BEGIN Given entries
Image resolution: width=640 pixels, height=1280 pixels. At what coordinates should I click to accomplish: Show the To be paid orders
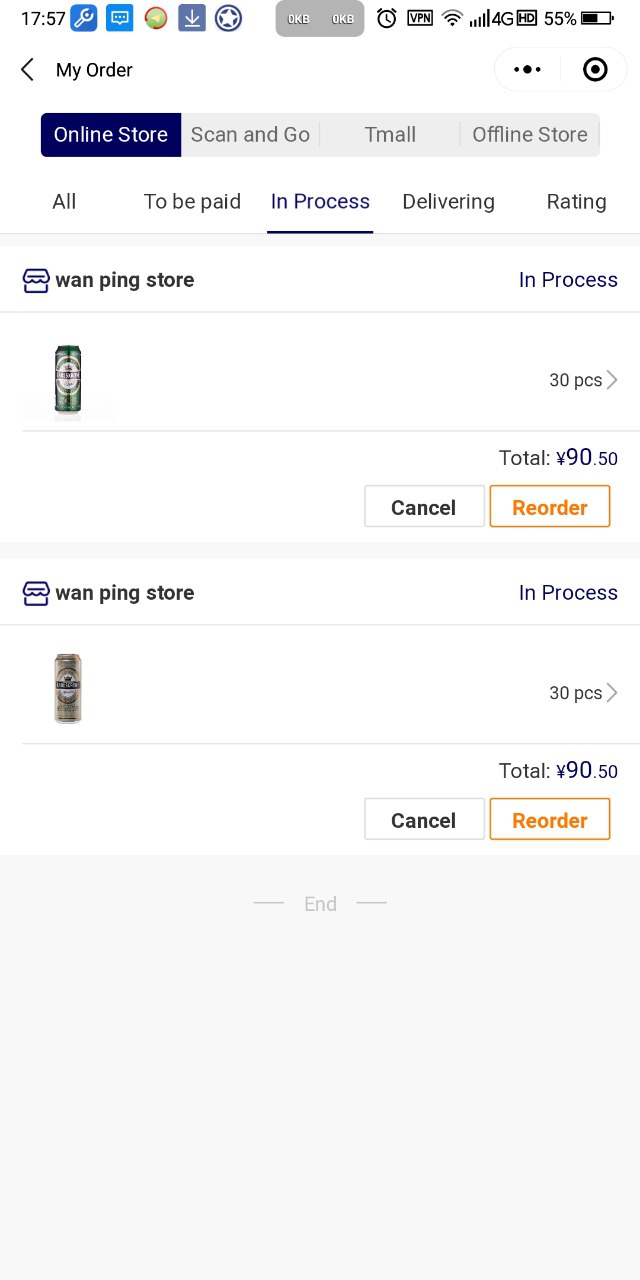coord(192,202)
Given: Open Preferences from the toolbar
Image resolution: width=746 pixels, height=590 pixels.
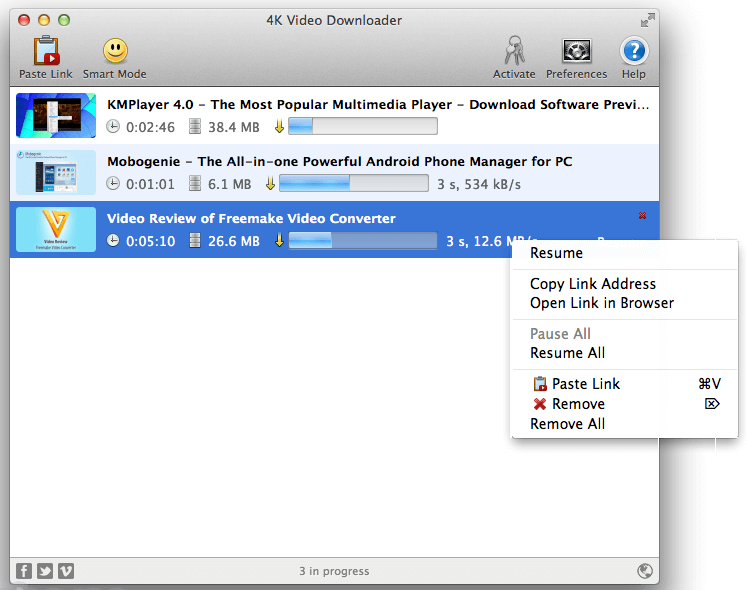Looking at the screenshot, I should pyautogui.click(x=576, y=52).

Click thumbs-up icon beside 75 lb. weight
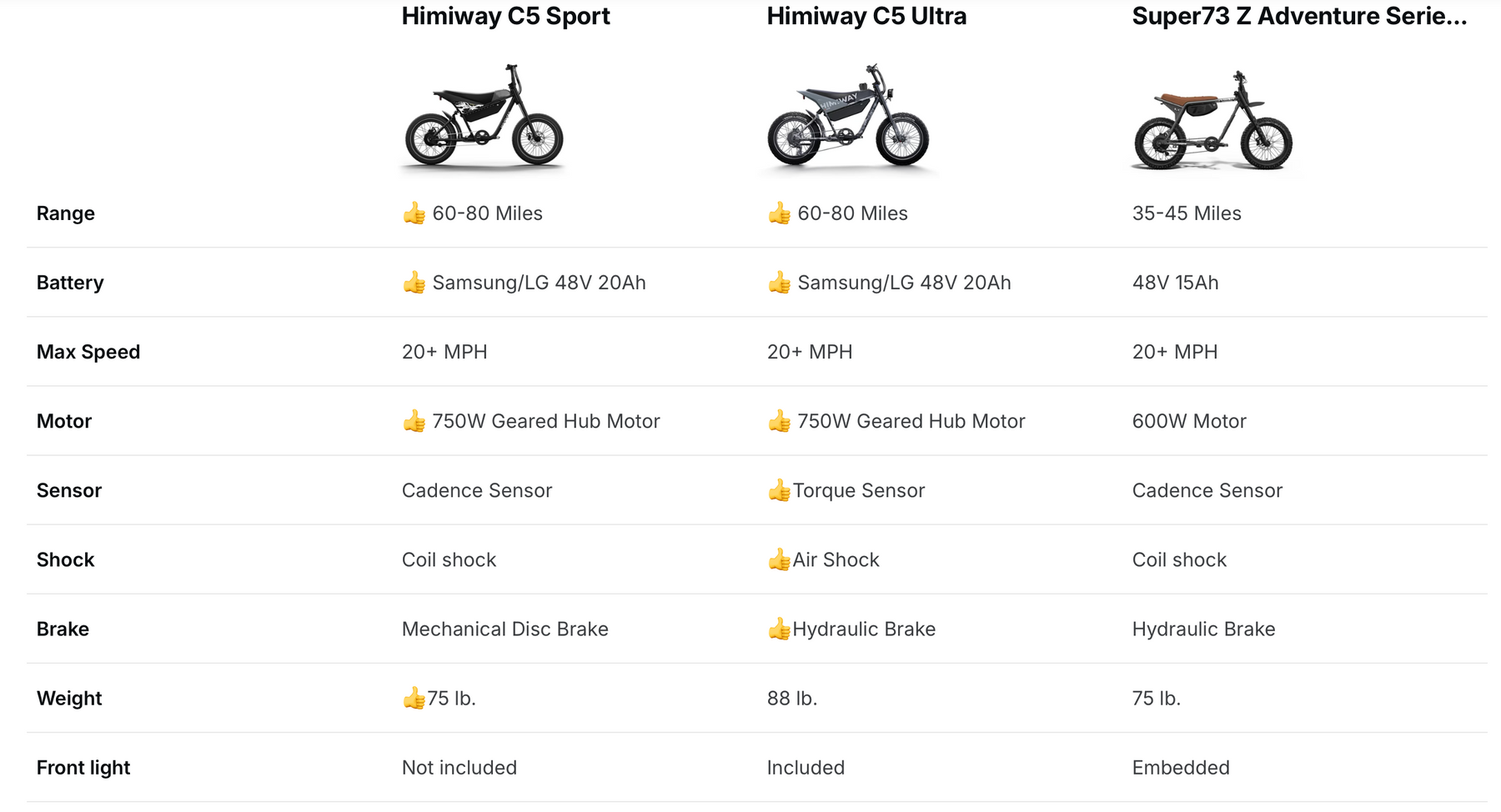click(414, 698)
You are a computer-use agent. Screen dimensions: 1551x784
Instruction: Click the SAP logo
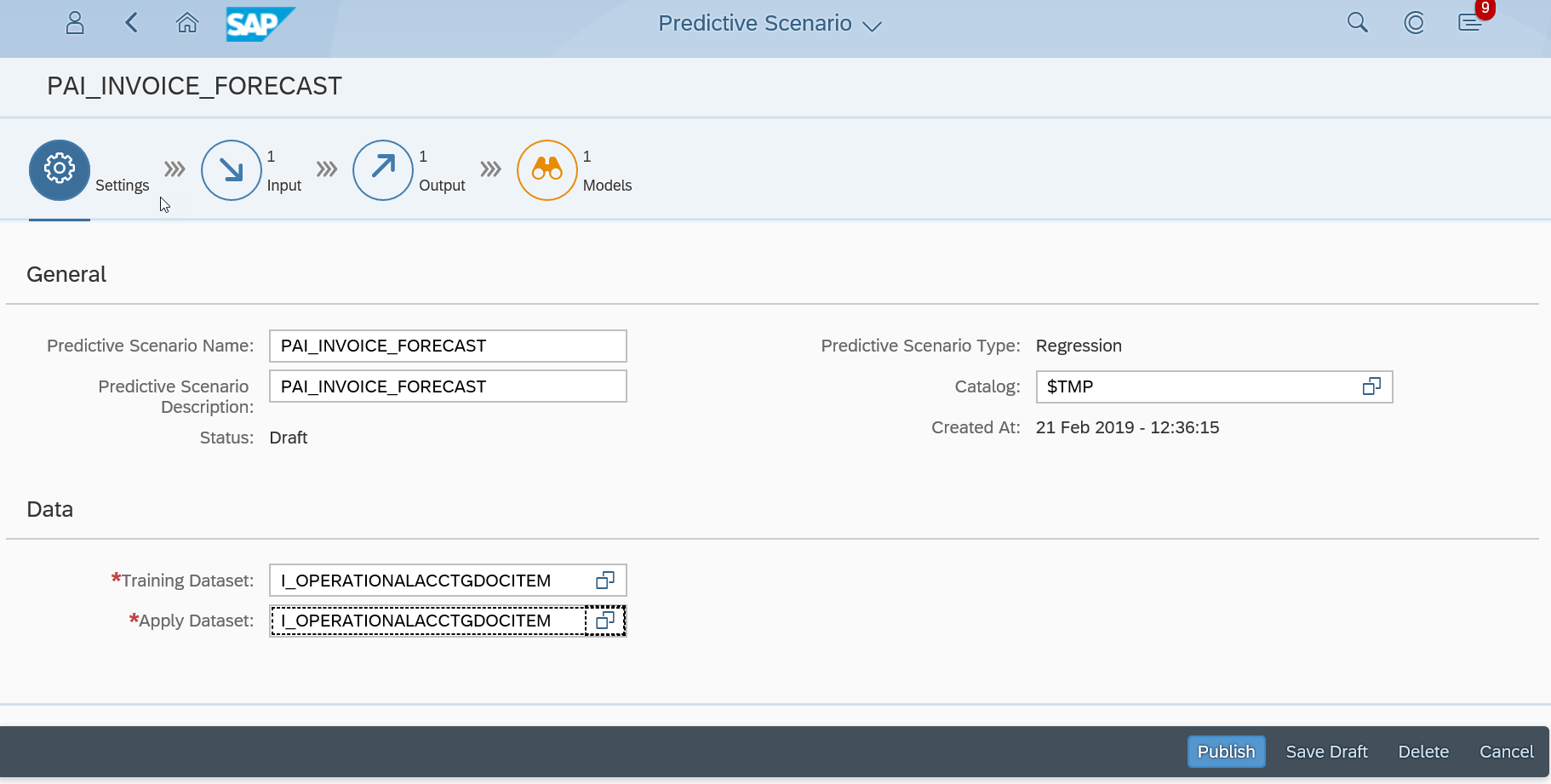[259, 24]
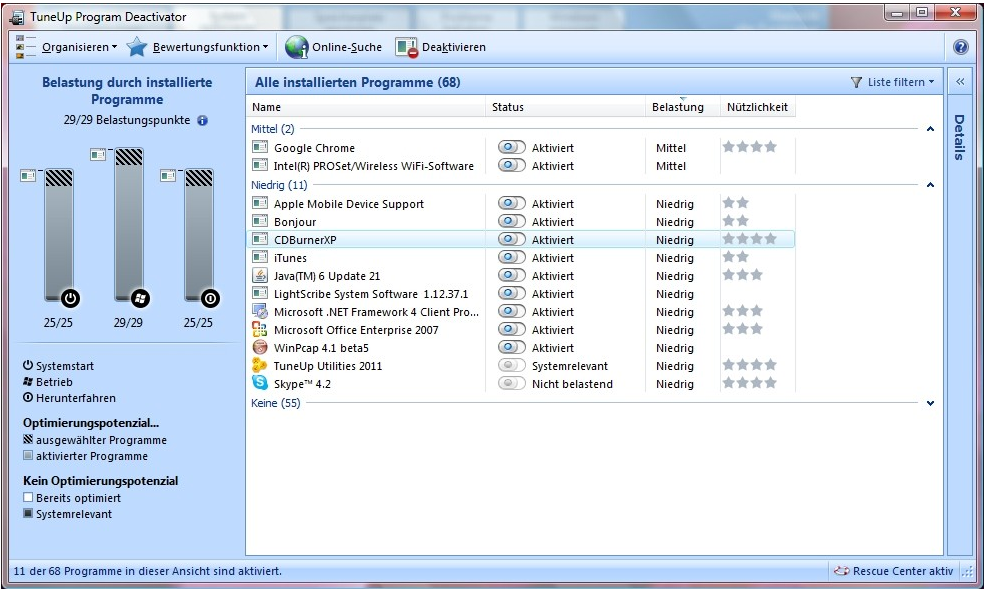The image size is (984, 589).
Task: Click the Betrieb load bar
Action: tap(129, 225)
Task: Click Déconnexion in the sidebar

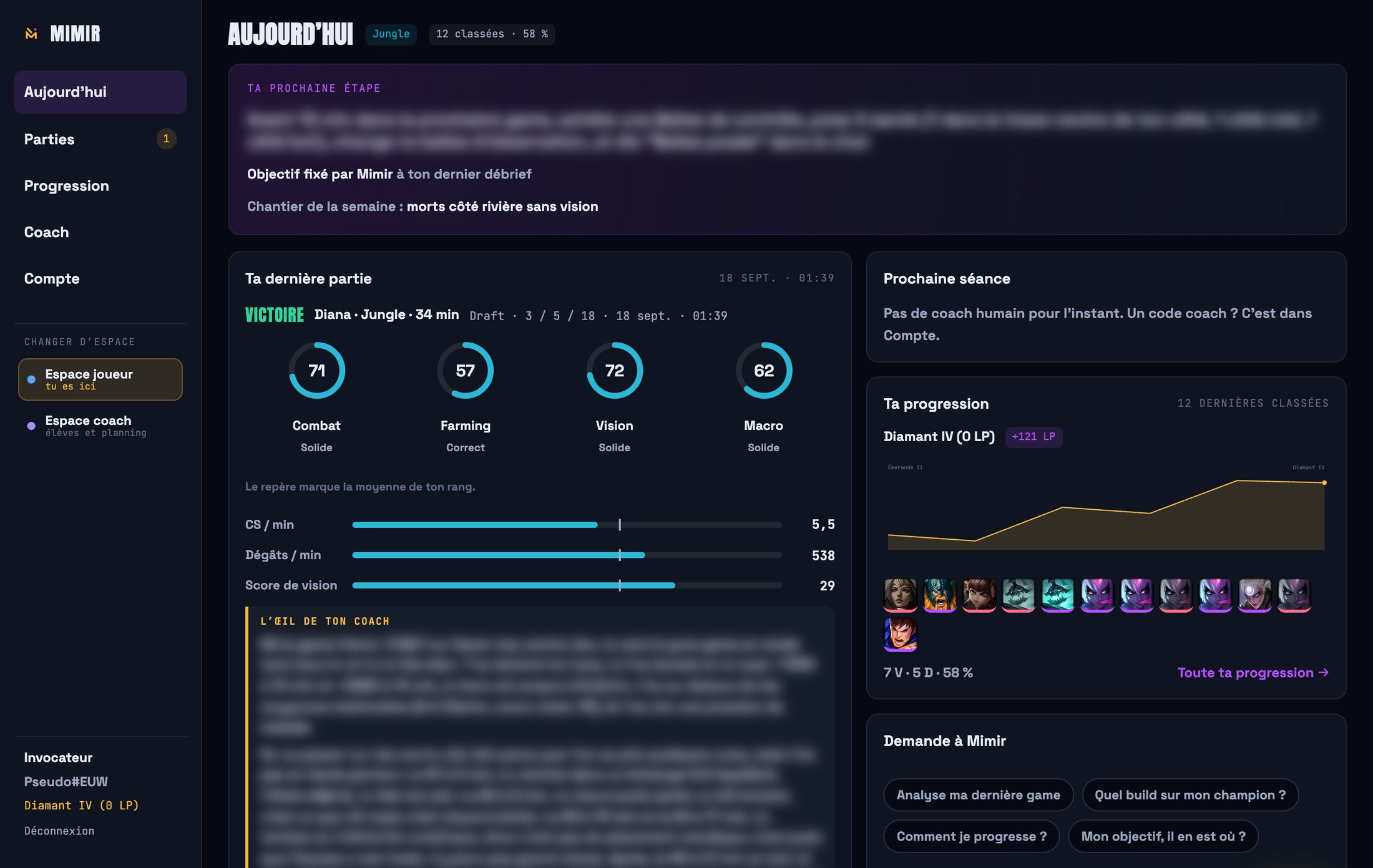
END Given entries
#### Your instructions
In the copy, include exactly the lines from the one containing "Image resolution: width=746" through the last line of the records, and no pictures or other text.

#### Your solution
Image resolution: width=746 pixels, height=590 pixels.
Looking at the screenshot, I should pyautogui.click(x=576, y=52).

Click thumbs-up icon beside 75 lb. weight
click(414, 698)
You are a computer-use agent. Screen dimensions: 1551x784
Instruction: Click the SAP logo
[259, 24]
The image size is (984, 589).
Task: Click the Betrieb load bar
Action: tap(129, 225)
Task: Click Déconnexion in the sidebar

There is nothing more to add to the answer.